FWIW, it’s interesting to me how well the American economy has kept pace during the current reign of raining cash. In industries where productivity is increasing relative to the surging money supply, prices have held steady or even declined. It will be interesting to watch how this plays out in the economics of abundance.
Brian: You should entreat Joe Strummer to make time to appear on your radio show tomorrow. I think that would be very enlightening.
October 5, 2008 — 7:41 am
Brian Brady says:
“Brian: You should entreat Joe Strummer to make time to appear on your radio show tomorrow. I think that would be very enlightening.”
Agreed, Greg. Joe, would you do us the honor at 4PM tomorrow? Figure 30-45 minutes?
October 5, 2008 — 12:34 pm
Joe Strummer says:
4 pm eastern? I’ll be in court.
October 5, 2008 — 12:37 pm
Brian Brady says:
4PM AZ time (Pacific).
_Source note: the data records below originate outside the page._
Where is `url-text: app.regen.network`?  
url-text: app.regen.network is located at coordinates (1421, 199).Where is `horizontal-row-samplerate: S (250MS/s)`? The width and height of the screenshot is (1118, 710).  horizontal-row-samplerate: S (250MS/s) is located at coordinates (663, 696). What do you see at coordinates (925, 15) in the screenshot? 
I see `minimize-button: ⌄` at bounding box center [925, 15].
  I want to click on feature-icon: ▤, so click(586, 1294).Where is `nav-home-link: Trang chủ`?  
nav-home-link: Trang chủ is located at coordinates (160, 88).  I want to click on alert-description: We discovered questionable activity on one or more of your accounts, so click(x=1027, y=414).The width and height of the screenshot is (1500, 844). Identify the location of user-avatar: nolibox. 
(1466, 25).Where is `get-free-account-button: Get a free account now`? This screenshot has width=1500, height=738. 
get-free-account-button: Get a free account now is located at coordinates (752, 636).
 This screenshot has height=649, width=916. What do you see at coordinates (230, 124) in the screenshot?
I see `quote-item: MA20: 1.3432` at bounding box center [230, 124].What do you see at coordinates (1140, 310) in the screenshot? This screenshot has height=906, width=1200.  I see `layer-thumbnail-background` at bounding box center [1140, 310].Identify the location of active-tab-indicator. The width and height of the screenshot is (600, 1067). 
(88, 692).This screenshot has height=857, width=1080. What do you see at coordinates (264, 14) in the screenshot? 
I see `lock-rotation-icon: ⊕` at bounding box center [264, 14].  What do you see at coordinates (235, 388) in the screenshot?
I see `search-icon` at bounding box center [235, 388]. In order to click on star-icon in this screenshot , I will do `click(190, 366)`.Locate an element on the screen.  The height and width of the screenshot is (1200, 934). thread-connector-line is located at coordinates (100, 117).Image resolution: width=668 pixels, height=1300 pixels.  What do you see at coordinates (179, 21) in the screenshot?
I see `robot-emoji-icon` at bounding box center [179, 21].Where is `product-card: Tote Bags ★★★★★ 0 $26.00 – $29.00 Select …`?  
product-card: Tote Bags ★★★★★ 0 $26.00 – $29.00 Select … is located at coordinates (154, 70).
I don’t have a live call scheduled (with participants asking questions) so I can do it later if you’re available
October 5, 2008 — 1:16 pm
Joe Strummer says:
Thanks for the offer. I don’t think I would be able to do it this week. Too much on my plate.
October 6, 2008 — 10:14 am
Brian Brady says:
Say it ain’t so, Joe (I’ve been dying to use that line).
I appreciate the consideration. Please keep commenting here and I will try and take a raincheck.